Angelic Pretty is a "sweet lolita" fashion brand with focus on the "cute" and "child-like." Angelic Pretty's concept is centered on fantasy and described as "princesses in picture books that were dreamed of as a child". The store and clothing all use the color pink, with different shades and arrangements corresponding to the season and fashion trends.

==History==

In 1979, Hiroko Honda opened Pretty at Laforet in Harajuku, Tokyo, selling lolita and gothic style dresses from amateur designers. Honda curated her selection based on cuteness. She stated that, at the time, Pretty was one of the only retailers in Tokyo that sold lolita clothing. Around 2000, Honda decided to focus on creating original apparel based on her aesthetics after customer feedback, which led to the launch of her original label, Angelic Pretty, in 2002. Honda then focused on growing her Angelic Pretty brand and renamed the store after the brand in 2003 after opening a second location in Nagoya. Afterwards, Asuka joined as a designer in 2001, initially to design cutsews, knit clothing, bags, and accessories. Maki joined shortly after in 2003 while she was in vocational school, initially as an illustrator. Both Asuka and Maki later became full-time designers at Angelic Pretty. Kira Imai was scouted as Angelic Pretty's image illustrator shortly after she graduated from junior college when they saw her illustrations on her website.

[Saved data entries]
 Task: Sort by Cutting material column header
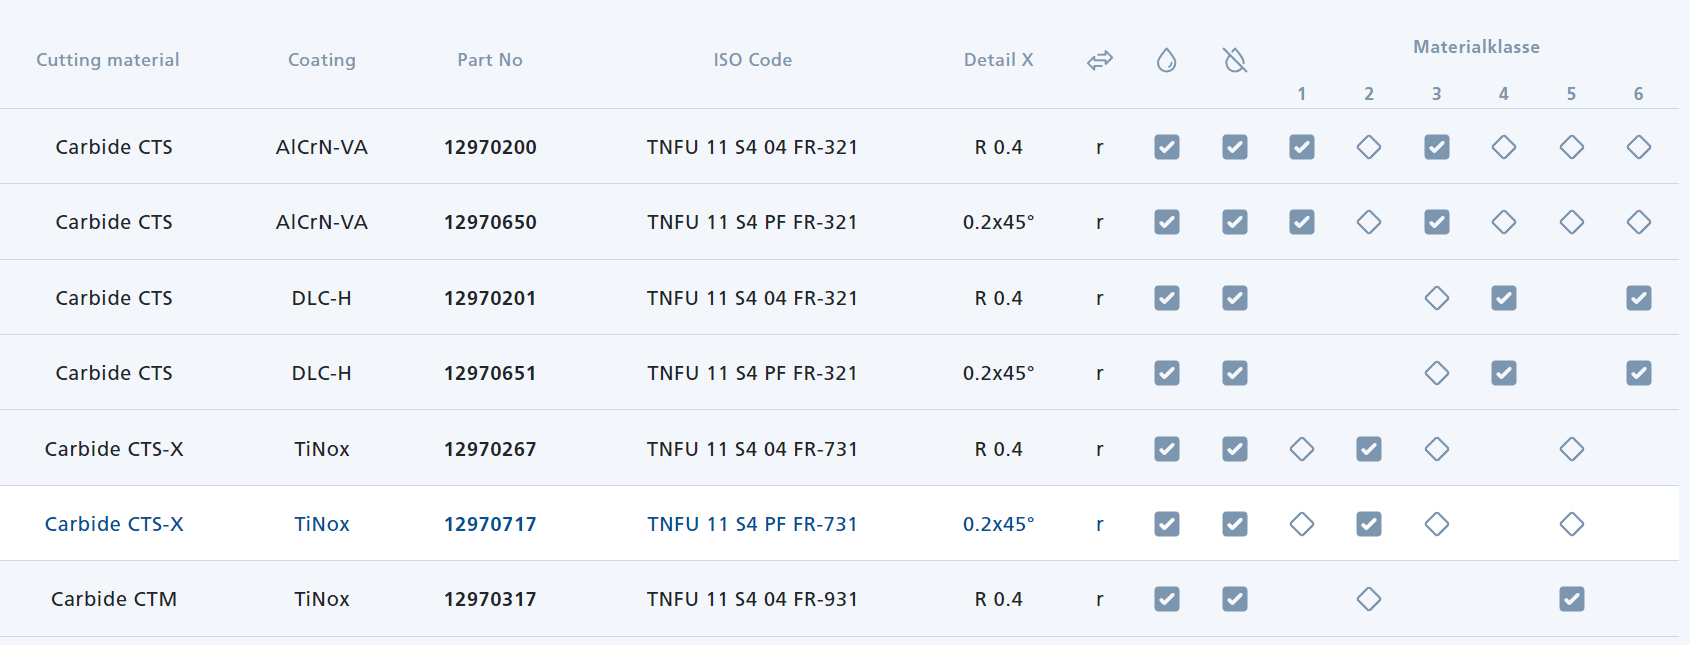(108, 60)
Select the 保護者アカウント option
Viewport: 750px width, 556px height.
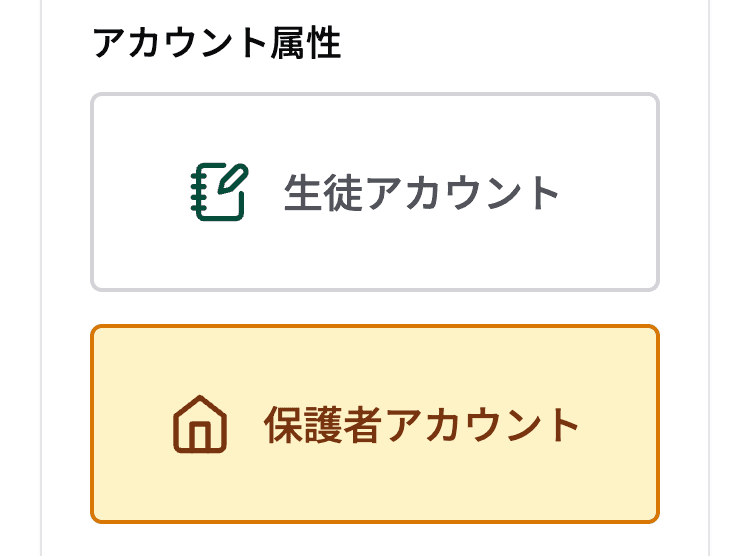click(375, 424)
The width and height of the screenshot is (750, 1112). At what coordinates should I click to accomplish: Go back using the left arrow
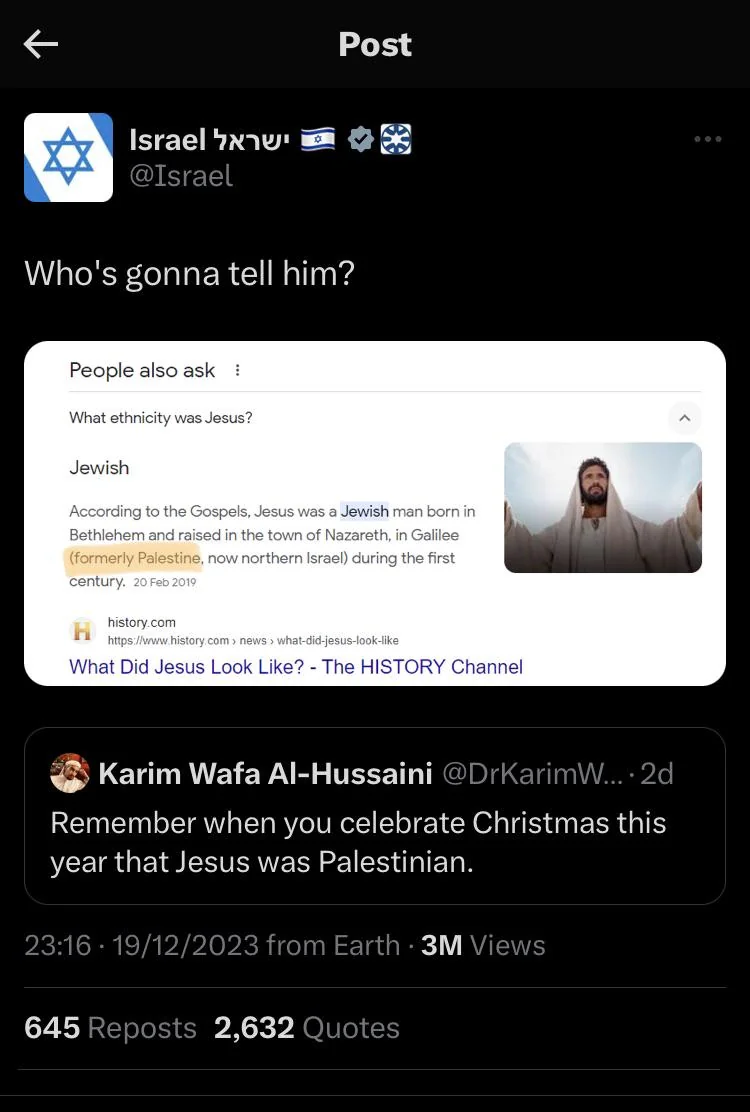[40, 45]
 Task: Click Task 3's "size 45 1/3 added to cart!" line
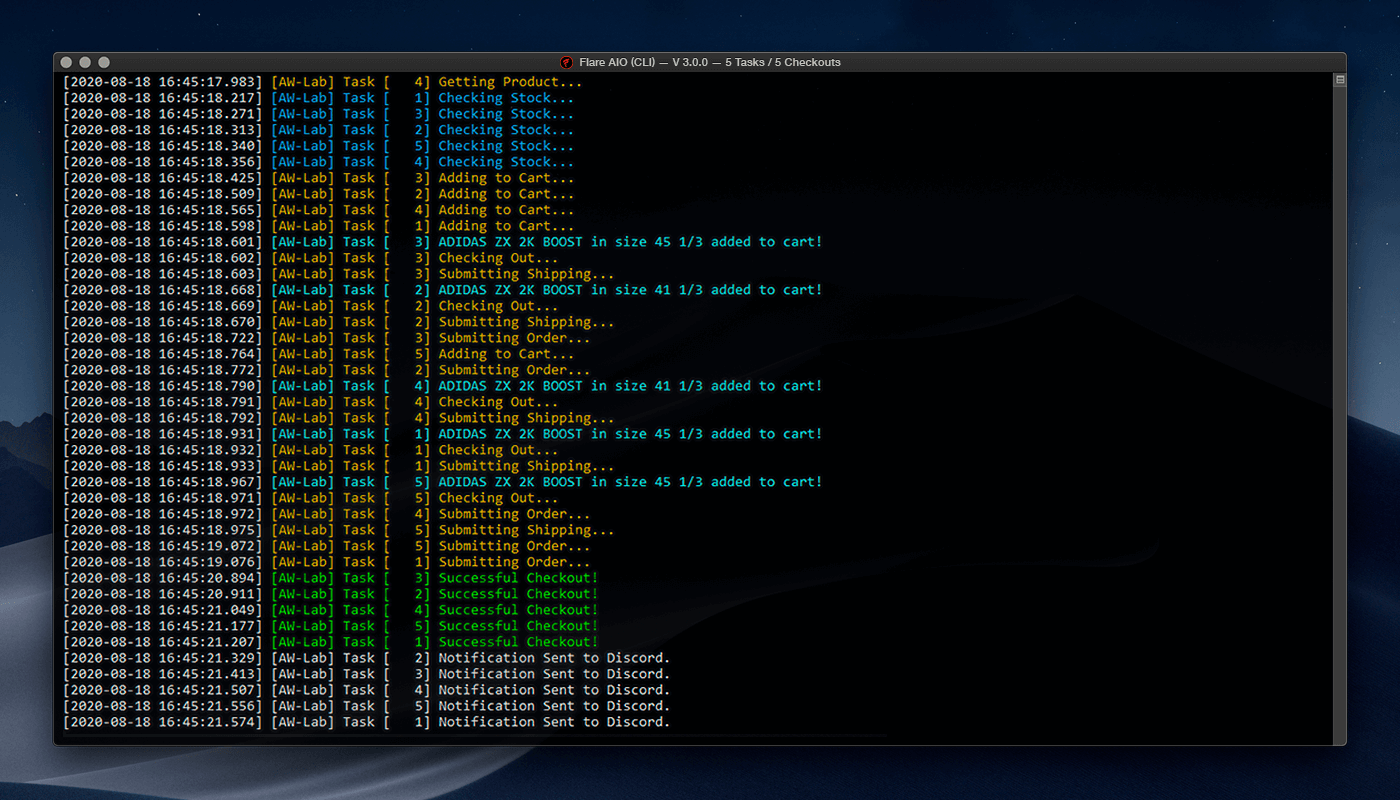pyautogui.click(x=630, y=242)
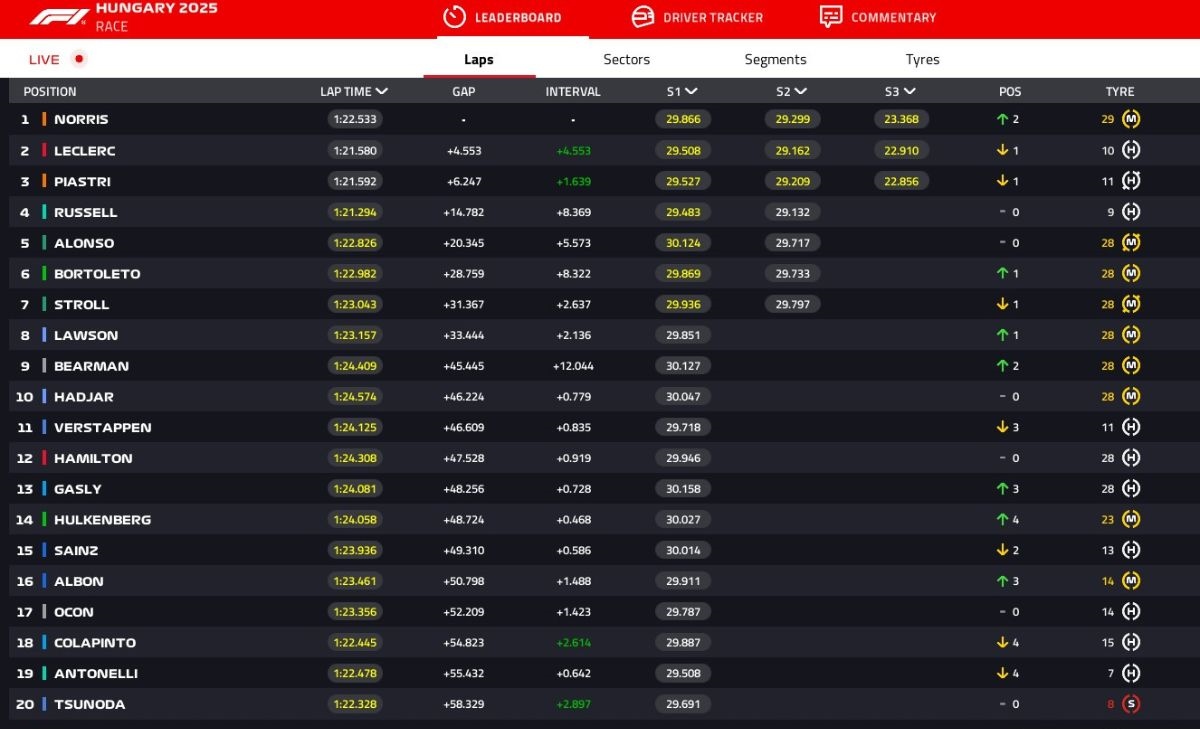Viewport: 1200px width, 729px height.
Task: Click Tsunoda's soft tyre icon
Action: (1131, 704)
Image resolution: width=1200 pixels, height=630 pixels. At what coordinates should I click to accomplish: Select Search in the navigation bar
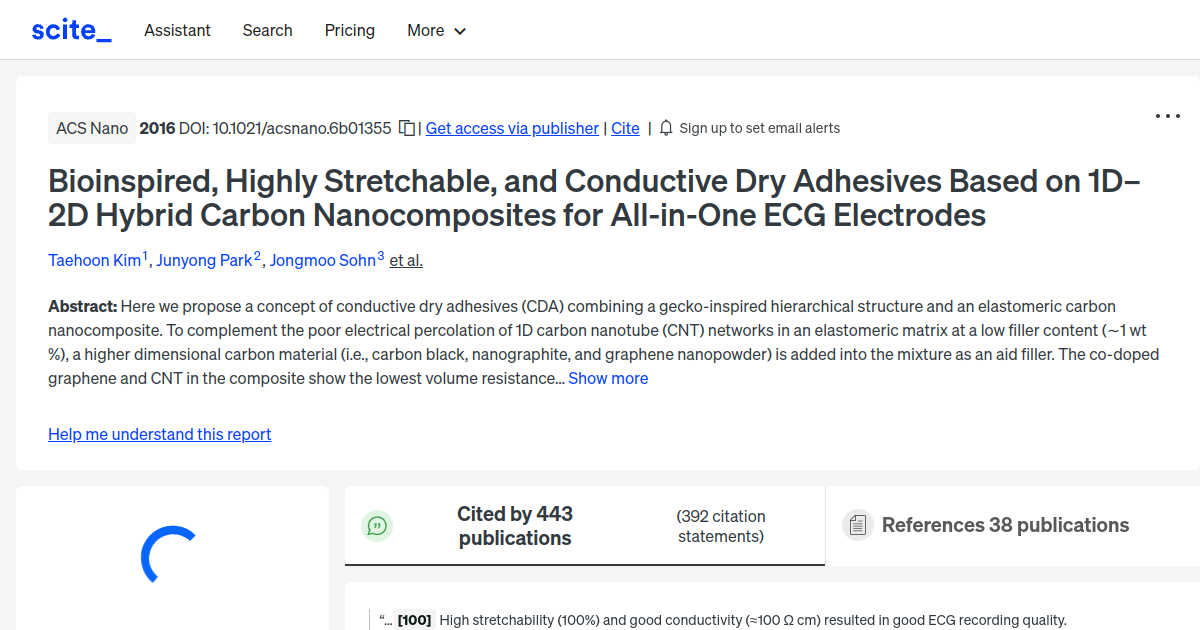tap(267, 31)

WHAT THE EXERCISE ASKS: Translate into Spanish this sentence from the text about Angelic Pretty: "Honda curated her selection based on cuteness." The records have no connection to the text about Angelic Pretty.

EXERCISE OUTPUT: Honda conformó su selección basándose en lo adorable.